If there is no satisfactory candidate, perhaps the sample is at a different scale from the corresponding original. The sample can be rescaled slightly and the search process repeated. To speed up searching, original images can be processed and stored at a number of scales, starting at 100%, 75%, 50%, 25% magnification, and so on, down to an minimum absolute size. If desired, any number of image rotations can also be processed and stored likewise. Storing all these other versions of an image allows for faster recall, since fewer rescale operations on the sample will be needed during search before a scale is reached that corresponds to one of those scales stored, triggering a recall. The tradeoff is fast recall speed versus greater cost for the increased storage capacity required to hold data from the rescaled and/or rotated copies of the original.

What follows are specific details of an embodiment of the invention. In our implementation, pixel intensity (gray scale) values are used, so an image is first converted to gray scale before processing. We also extract and save the tile's average color. Alternatively, the same procedures described here can be applied to color separated images, for even greater recall power. That is, the red, green and blue (or C,M,Y) intensity images could be processed separately in the same fashion described here. In that case, tile color would be redundant, already represented in the separated components.

In this embodiment, to conserve computer resources, an image to be indexed is first rescaled so that its dimensions do not exceed 512 pixels in width and in height. The image is then processed as described below, and the procedure repeated at 50%, 25%, 12.5% scale, and so on while the rescaled dimensions exceed 32 pixels. The image could be rotated numerous times at each scale level as well, but our example doesn't do that, since rotated images aren't expected.

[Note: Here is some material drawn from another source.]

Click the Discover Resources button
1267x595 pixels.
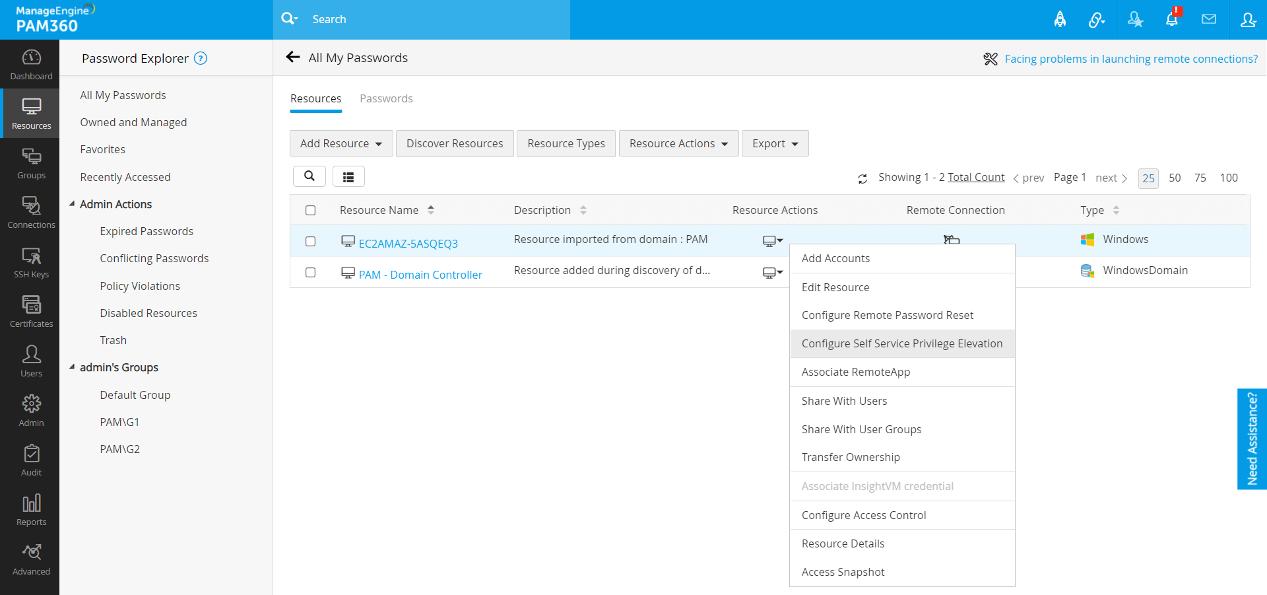455,143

Furthermore, images could be rotated prior to recall instead, providing that facility with a compromise in recall performance.

FIG. 3. shows an image with a grid imposed on it. The grid used in our example embodiment consists of 8×8 pixel regions, the same size as our tiles. From each grid element, a single tile is selected from the 64 such whose upper left coordinates lie within that grid element. The tile having the greatest gray scale variance, and (in case of ties) with the uppermost, leftmost origin is selected. Tiles selected from neighboring grid elements can overlap considerably, tracking areas of concentrated higher variance. High variance of the tile's pixel intensity indicates more information content, and is therefore favored. Other measures besides variance can be used, such as entropy or spatial moments information. FIG. 8 indicates the tile variance at every tile location. Brighter areas indicate higher variance. If none of the tiles originating within a grid element exceed a preset minimum variance, then no tile is selected from that grid element. The darker areas of FIG. 8 will not contribute tiles, as can be seen in FIG. 9.

FIG. 4. shows tiles selected at offset (2,1) (label 100), and other tiles selected at (12,3), (18,2) and so on. FIG. 5 shows a detail of the upper leftmost grid element, with each number reflecting the variance of its corresponding 8×8 gray scale tile. The tile whose offset is (2,1) has the largest weight, 184 (label 200). The weight actually represents the standard deviation (square root of the variance) multiplied by a constant.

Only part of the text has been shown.